I often take students attending Academy residential courses to Chaumont as a stimulus to debate. Some of the more animated discussions have gone on well into the night, lubricated by more than a little Touraine wine; such is the provocative nature of the festival. Garden designers on our CAD training events have been very enthusiastic in general, but even amateurs with us for the ‘Design your own Garden’ workshops have enjoyed it.

Our most popular course has proved to be the RHS Certificate in Horticulture (level 2), offered by distance learning with course notes on CD and support by post and email. Garden Design and Garden History are also attracting students, mostly British but also a few Americans. A few students live in France as we do, but most do not. We work closely with a distance learning college in Australia which gives us access to a very wide range of professionally written courses.

While we now spend a great deal of my working day teaching the science, art and craft that is horticulture, gardening and design, it keeps our feet on the ground to see the country folk around us working with nature and the seasons.

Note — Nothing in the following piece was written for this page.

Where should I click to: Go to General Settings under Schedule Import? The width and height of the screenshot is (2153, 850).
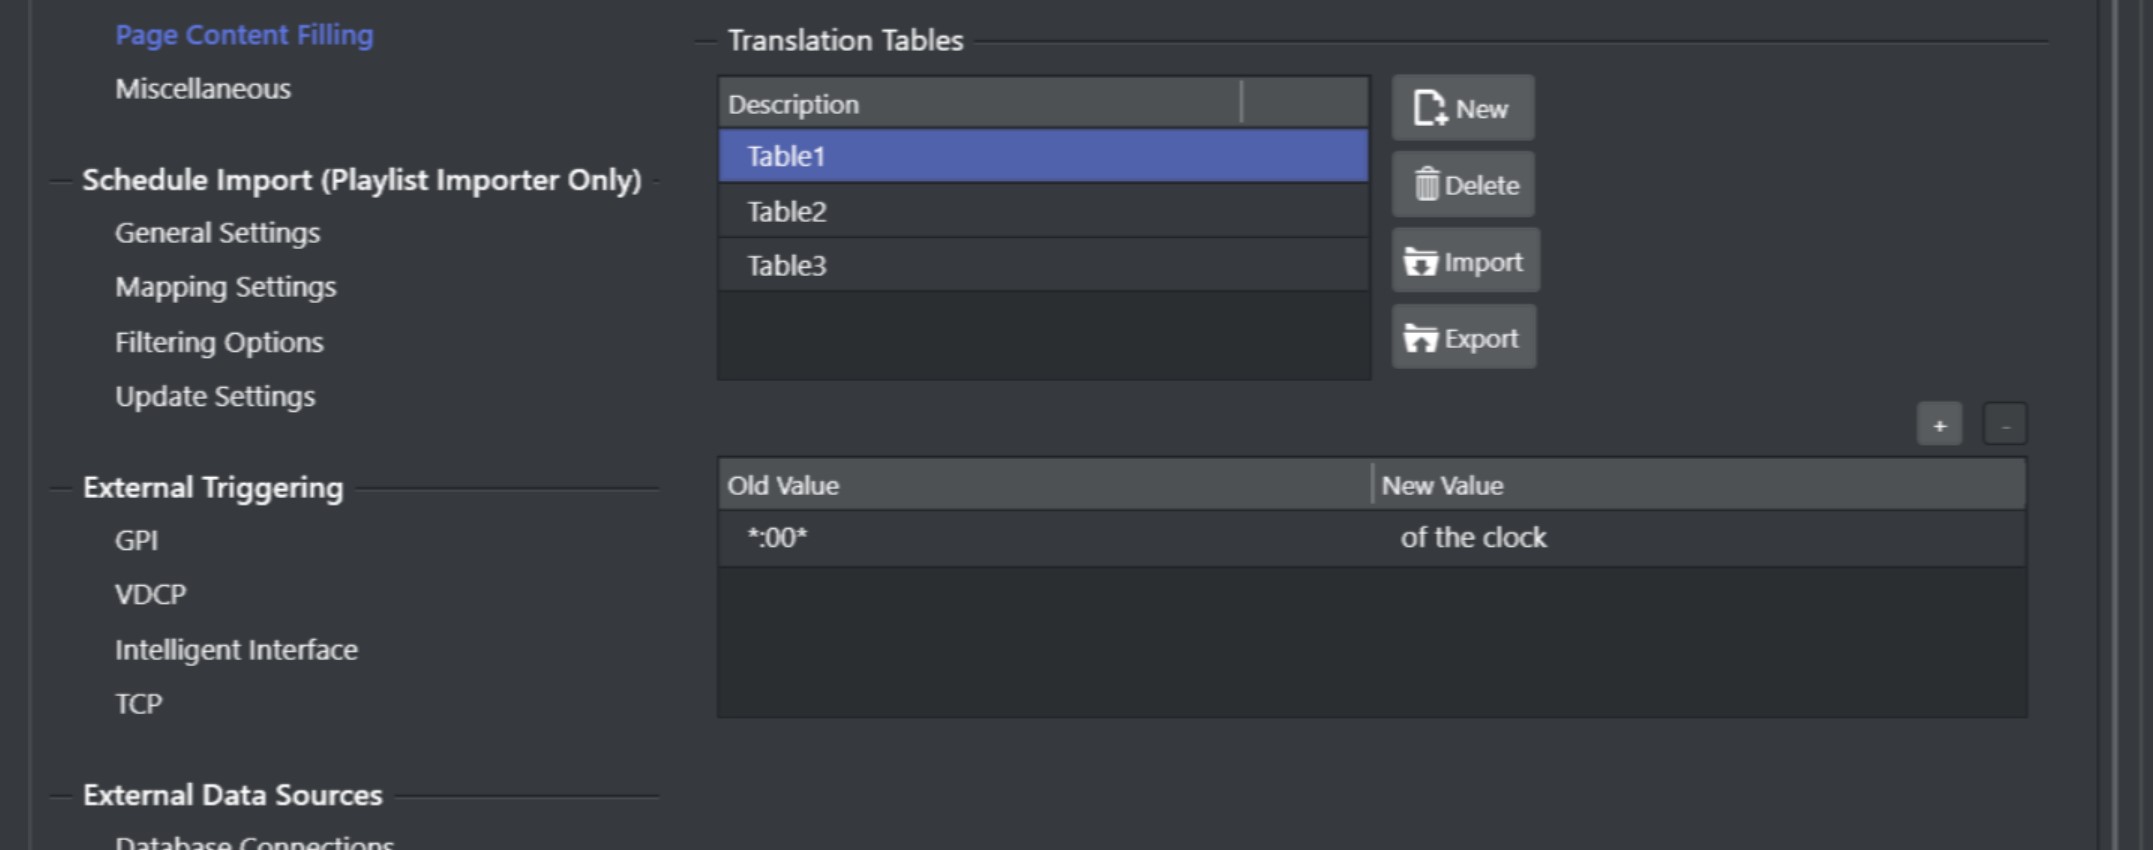(217, 233)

Many of our neighbours have vast gardens while others work in the fields of the Berry or the vineyards of the Touraine. Gardening tasks are often (I was going to say, religiously) undertaken on Saint’s Days and planting on St. Catherine’s Day (25th November ) is a guarantee of success:  “a la Sainte Catherine, tout bois prend racine” – “on St. Catherine’s day, the trees take root”. We will plant a Magnolia grandiflora this year and have no doubt it will thrive, as did last year’s Cherry trees.

I like to talk to the locals about their customs and traditions and learn much about living in this rural community from them. We find we have adapted to the pace of life and like everyone, keep our eyes peeled for wild food such as mushrooms and walnuts while walking the dog through the countryside each day.

I also like to give something back and have helped identify plants, advised on pests and diseases and suggested horticultural techniques they may not be aware of locally. They don’t always accept my advice and no amount of self-promotion seems to impress them, but I have had some successes. I was recently discussing Cloque du Pécher (Peach Leaf Curl) because I needed a photograph of the disease for one of our RHS Certificate students. Would she be spraying for it? I asked the garden owner. Yes, I was told, but not until after the full moon! I should have known really: the region was once notorious for witch craft.

Teaching the science of horticulture is relatively straightforward: the facts are all in the course notes and students’ answers to test questions are either right or wrong. In addition to the RHS Certificate we also offer an Advanced Certificate and the RHS Diploma: a vocational qualification of some seriousness. Teaching garden design is different. The subject is a wide-ranging mixture of art, craft and science and opinions on garden aesthetics are subjects for debate rather than learning by rote.

Students are expected to work through the Certificate in Garden Design in around 700 hours but in practice you never stop learning with a subject like this. It involves everything from soil chemistry to playground health and safety, in addition to plant knowledge and drawing skills. The course has modules in garden history, surveying, drainage and rockwork. Even after designing more than 1000 gardens I would never claim to know it all and in fact one of the joys of teaching is learning from your students. It’s stimulating, challenging and still great fun after all these years.

Some of our students have asked me to get involved with projects they are working on. A recent design contract in Cornwall came to us from a student.

A few of our students clients have written to us to ask for references and many are amazed that training and qualifications are available in subjects like garden design and horticulture. I come across gardeners and garden designers in the UK and France with little interest, knowledge or experience charging as much as highly qualified professionals. I am proud to now be in a position to pass on what I know to those who wish to do better in the industry I have worked in all my life.